Extending apflow¶
For end users: See the Custom Tasks Guide for a step-by-step tutorial on creating your own executors. This document is focused on contributors and advanced extension patterns.
This guide explains how to extend apflow by creating custom executors, extensions, tools, and hooks.
Overview¶
apflow is designed to be extensible.

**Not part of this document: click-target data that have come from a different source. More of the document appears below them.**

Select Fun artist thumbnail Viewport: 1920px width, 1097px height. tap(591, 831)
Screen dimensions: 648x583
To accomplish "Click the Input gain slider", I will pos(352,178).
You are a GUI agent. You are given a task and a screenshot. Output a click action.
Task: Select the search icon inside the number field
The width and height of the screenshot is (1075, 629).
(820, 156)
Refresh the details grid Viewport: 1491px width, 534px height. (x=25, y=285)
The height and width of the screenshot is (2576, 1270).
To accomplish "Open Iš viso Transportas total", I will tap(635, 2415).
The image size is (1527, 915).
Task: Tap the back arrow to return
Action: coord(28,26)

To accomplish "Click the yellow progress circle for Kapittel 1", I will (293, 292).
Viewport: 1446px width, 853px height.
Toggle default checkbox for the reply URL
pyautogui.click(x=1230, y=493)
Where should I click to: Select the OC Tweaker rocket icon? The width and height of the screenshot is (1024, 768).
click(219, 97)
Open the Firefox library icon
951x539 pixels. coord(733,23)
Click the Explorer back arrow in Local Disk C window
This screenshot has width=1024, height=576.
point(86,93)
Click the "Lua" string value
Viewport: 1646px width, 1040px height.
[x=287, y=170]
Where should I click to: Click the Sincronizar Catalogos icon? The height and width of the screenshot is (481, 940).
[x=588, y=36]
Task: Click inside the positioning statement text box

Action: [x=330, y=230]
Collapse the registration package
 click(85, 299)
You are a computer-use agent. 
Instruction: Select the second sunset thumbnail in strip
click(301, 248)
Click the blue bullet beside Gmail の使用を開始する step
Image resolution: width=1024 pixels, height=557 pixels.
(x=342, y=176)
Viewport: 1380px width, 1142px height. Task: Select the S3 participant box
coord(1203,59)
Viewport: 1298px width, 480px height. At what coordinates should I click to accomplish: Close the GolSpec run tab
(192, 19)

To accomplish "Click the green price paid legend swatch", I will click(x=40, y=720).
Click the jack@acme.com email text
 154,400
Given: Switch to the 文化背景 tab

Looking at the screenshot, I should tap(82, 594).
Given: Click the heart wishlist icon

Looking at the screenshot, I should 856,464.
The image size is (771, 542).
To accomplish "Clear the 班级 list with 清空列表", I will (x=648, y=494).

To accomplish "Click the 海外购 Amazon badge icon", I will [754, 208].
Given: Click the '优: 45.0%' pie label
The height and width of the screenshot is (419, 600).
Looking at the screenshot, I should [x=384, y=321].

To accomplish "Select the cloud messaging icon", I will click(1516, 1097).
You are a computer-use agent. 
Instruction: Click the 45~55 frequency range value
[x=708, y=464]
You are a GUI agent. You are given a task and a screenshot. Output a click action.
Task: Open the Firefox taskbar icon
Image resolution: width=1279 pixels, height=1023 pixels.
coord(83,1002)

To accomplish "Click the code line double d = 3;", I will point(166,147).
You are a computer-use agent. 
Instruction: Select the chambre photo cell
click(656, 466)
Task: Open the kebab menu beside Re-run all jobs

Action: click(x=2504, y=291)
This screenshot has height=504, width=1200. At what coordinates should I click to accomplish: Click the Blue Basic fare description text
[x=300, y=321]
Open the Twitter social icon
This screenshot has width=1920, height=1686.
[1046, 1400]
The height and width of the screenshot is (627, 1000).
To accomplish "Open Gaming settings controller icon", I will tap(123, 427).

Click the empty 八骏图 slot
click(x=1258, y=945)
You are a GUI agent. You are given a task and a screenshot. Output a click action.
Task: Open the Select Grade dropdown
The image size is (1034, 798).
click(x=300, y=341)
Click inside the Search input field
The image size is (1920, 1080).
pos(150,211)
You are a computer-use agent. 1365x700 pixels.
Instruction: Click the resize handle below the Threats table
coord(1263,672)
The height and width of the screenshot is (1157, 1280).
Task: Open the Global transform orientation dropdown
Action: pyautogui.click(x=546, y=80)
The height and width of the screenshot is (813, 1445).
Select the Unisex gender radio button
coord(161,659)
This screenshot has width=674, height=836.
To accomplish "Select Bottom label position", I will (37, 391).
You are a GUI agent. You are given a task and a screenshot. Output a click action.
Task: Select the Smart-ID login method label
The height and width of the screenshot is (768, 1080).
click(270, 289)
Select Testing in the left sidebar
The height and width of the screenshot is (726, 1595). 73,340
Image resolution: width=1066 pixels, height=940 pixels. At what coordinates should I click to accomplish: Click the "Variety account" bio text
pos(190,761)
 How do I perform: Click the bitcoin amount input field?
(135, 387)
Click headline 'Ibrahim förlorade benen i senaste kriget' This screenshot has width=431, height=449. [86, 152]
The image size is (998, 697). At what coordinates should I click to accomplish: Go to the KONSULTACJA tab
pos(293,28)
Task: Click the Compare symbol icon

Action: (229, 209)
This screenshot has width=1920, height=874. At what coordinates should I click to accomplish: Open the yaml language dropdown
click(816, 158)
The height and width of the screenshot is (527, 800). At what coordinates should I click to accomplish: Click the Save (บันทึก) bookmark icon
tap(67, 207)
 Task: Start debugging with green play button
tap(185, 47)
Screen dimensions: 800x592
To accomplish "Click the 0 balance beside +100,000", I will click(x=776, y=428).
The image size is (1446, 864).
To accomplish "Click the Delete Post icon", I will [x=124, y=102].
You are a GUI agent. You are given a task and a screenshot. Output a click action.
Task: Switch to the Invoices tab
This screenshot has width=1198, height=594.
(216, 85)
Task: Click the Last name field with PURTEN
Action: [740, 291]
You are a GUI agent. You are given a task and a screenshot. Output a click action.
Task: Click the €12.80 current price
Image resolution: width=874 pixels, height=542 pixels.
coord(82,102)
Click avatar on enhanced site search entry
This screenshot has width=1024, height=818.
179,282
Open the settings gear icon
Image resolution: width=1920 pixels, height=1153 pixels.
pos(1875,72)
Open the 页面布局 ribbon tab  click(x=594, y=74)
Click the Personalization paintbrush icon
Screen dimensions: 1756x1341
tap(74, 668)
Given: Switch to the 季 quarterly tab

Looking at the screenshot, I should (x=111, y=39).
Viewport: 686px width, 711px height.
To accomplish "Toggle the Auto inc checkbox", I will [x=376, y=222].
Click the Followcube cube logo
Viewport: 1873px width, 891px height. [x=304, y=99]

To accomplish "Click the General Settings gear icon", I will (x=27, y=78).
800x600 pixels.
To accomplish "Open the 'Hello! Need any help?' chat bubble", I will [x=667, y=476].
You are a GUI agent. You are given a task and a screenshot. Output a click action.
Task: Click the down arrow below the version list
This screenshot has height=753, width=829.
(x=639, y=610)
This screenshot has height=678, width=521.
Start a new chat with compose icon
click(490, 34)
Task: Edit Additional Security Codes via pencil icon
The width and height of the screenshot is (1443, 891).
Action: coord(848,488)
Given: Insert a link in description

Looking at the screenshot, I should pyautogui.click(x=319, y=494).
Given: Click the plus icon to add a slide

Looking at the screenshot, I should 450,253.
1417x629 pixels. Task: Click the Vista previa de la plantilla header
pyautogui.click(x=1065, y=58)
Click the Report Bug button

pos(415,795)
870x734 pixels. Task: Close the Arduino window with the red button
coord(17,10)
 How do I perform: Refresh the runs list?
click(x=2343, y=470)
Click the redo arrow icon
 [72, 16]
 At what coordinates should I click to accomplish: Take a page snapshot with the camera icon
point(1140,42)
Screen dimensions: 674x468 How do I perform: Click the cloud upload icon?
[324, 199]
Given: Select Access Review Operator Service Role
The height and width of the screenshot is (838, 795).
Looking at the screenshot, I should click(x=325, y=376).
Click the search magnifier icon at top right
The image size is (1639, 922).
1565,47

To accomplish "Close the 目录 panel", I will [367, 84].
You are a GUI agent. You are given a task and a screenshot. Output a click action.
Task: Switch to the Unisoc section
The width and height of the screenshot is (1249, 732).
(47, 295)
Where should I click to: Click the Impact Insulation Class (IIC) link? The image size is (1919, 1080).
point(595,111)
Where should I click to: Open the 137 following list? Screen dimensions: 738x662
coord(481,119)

You can create:
- Custom Executors: Task execution implementations
- Custom Extensions: Storage, hooks, and other extension types
- Custom Tools: Reusable tools for executors
- Custom Hooks: Pre/post execution hooks
- CLI Extensions: Additional subcommands for the
apflowCLI
Creating a Custom Executor¶
Method 1: Implement ExecutableTask Directly¶
For maximum flexibility:
from apflow import ExecutableTask
from typing import Dict, Any
class MyCustomExecutor(ExecutableTask):
"""Custom executor implementation"""
id = "my_custom_executor"
name = "My Custom Executor"
description = "Executes custom business logic"
async def execute(self, inputs: Dict[str, Any]) -> Dict[str, Any]:
"""Execute the task"""
# Your execution logic here
result = {
"status": "completed",
"data": inputs.get("data")
}
return result
def get_input_schema(self) -> Dict[str, Any]:
"""Define input parameter schema"""
return {
"type": "object",
"properties": {
"data": {
"type": "string",
"description": "Input data"
}
},
"required": ["data"]
}
async def cancel(self) -> Dict[str, Any]:
"""Optional: Implement cancellation support"""
return {
"status": "cancelled",
"message": "Task cancelled"
}
Method 2: Inherit from BaseTask¶
For common functionality:
from apflow import BaseTask
from typing import Dict, Any
from pydantic import BaseModel
# Define input schema using Pydantic
class MyTaskInputs(BaseModel):
data: str
count: int = 10
class MyCustomExecutor(BaseTask):
"""Custom executor using BaseTask"""
id = "my_custom_executor"
name = "My Custom Executor"
description = "Executes custom business logic"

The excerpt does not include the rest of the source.